*PROBLEM REQUIREMENTS:* Please copy exactly the lines from the top of the data through the line containing "Image resolution: width=823", and nothing else.

----

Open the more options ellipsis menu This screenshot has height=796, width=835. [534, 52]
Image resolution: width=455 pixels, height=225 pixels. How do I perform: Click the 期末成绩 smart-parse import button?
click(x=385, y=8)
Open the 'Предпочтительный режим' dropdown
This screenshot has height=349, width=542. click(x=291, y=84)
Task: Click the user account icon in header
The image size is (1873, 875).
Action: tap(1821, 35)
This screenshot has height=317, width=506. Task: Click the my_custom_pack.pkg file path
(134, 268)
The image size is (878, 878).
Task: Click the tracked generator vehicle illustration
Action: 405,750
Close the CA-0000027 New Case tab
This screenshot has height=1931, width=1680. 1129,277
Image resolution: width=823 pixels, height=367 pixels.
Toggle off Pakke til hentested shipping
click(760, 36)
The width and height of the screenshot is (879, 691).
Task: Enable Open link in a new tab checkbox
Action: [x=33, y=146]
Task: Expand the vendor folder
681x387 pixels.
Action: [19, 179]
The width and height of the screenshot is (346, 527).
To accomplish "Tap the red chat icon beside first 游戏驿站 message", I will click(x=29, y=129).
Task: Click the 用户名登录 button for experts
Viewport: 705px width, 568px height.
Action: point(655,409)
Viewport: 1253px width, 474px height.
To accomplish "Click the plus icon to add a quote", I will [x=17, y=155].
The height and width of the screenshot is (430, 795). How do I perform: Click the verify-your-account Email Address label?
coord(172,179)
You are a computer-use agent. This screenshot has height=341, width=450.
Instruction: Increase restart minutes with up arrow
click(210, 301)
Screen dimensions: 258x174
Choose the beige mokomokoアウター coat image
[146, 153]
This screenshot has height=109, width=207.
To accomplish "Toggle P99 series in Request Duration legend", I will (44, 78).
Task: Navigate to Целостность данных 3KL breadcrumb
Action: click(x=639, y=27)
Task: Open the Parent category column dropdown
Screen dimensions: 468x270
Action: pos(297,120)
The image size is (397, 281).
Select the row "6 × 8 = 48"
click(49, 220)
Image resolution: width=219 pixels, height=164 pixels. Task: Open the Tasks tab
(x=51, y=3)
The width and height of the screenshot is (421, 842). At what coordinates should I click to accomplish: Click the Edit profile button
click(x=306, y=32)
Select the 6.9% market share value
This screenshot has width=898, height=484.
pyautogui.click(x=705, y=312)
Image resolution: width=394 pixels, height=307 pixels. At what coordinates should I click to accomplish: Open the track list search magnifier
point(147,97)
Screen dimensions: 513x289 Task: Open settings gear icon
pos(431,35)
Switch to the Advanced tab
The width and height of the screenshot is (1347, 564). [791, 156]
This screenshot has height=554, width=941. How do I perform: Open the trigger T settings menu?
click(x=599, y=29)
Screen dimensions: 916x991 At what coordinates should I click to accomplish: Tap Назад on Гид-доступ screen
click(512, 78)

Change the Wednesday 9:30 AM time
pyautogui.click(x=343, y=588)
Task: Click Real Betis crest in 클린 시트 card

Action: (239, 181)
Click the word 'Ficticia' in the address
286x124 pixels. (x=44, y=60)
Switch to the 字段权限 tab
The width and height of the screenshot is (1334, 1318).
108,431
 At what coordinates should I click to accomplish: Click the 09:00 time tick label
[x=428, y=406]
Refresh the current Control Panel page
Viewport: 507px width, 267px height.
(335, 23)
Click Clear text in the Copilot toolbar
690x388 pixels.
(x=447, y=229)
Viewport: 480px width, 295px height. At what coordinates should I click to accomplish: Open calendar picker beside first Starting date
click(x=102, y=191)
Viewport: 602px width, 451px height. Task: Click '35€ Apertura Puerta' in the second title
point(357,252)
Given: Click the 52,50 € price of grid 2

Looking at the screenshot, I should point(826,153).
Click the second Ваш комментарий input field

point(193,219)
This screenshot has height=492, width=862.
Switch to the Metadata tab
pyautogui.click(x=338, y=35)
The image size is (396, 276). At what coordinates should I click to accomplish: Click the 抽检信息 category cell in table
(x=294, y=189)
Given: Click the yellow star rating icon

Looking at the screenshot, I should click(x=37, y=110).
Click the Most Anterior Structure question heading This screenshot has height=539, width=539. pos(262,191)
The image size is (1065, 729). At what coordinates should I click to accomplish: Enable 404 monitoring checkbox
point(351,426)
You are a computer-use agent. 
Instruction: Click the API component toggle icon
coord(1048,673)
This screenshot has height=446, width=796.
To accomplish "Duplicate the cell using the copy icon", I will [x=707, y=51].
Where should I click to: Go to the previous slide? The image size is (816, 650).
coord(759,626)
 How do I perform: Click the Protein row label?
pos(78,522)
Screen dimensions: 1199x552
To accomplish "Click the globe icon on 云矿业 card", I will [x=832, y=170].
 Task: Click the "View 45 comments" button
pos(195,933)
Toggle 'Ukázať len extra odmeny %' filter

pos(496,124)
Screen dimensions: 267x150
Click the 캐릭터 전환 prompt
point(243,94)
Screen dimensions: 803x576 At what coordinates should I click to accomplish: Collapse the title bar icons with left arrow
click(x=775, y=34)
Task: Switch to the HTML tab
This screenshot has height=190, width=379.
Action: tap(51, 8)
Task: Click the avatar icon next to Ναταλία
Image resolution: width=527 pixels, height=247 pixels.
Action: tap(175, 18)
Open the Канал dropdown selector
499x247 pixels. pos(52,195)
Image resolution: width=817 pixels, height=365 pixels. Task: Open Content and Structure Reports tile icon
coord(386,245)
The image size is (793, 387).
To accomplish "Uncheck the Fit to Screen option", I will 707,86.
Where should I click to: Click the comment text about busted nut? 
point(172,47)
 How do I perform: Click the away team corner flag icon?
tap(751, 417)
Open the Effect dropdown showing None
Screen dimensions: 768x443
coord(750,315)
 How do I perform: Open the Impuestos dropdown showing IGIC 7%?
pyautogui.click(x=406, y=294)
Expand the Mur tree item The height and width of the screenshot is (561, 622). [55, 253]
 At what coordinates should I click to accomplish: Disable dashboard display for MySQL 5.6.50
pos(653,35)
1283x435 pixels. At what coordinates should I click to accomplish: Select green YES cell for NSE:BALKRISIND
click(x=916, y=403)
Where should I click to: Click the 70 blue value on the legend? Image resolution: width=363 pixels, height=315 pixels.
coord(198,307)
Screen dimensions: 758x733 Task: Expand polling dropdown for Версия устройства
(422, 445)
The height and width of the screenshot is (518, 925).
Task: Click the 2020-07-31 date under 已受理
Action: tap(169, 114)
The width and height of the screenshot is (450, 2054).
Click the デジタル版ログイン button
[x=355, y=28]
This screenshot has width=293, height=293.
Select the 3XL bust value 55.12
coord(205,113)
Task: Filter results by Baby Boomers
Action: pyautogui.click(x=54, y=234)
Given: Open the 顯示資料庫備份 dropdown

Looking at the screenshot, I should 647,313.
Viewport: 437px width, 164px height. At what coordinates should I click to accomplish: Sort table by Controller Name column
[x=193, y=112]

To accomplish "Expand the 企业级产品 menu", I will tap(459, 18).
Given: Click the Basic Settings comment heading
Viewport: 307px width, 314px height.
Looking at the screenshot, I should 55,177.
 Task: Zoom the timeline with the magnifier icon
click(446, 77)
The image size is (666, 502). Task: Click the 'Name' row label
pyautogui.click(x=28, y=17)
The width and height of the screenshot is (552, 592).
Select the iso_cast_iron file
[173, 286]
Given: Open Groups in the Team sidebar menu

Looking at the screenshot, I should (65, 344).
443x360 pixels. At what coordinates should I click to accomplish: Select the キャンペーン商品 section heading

----

*SOLUTION FOR THIS PROBLEM:*
Open the more options ellipsis menu This screenshot has height=796, width=835. [534, 52]
Image resolution: width=455 pixels, height=225 pixels. How do I perform: Click the 期末成绩 smart-parse import button?
click(x=385, y=8)
Open the 'Предпочтительный режим' dropdown
This screenshot has height=349, width=542. click(x=291, y=84)
Task: Click the user account icon in header
The image size is (1873, 875).
Action: tap(1821, 35)
This screenshot has height=317, width=506. Task: Click the my_custom_pack.pkg file path
(134, 268)
The image size is (878, 878).
Task: Click the tracked generator vehicle illustration
Action: 405,750
Close the CA-0000027 New Case tab
This screenshot has height=1931, width=1680. 1129,277
Image resolution: width=823 pixels, height=367 pixels.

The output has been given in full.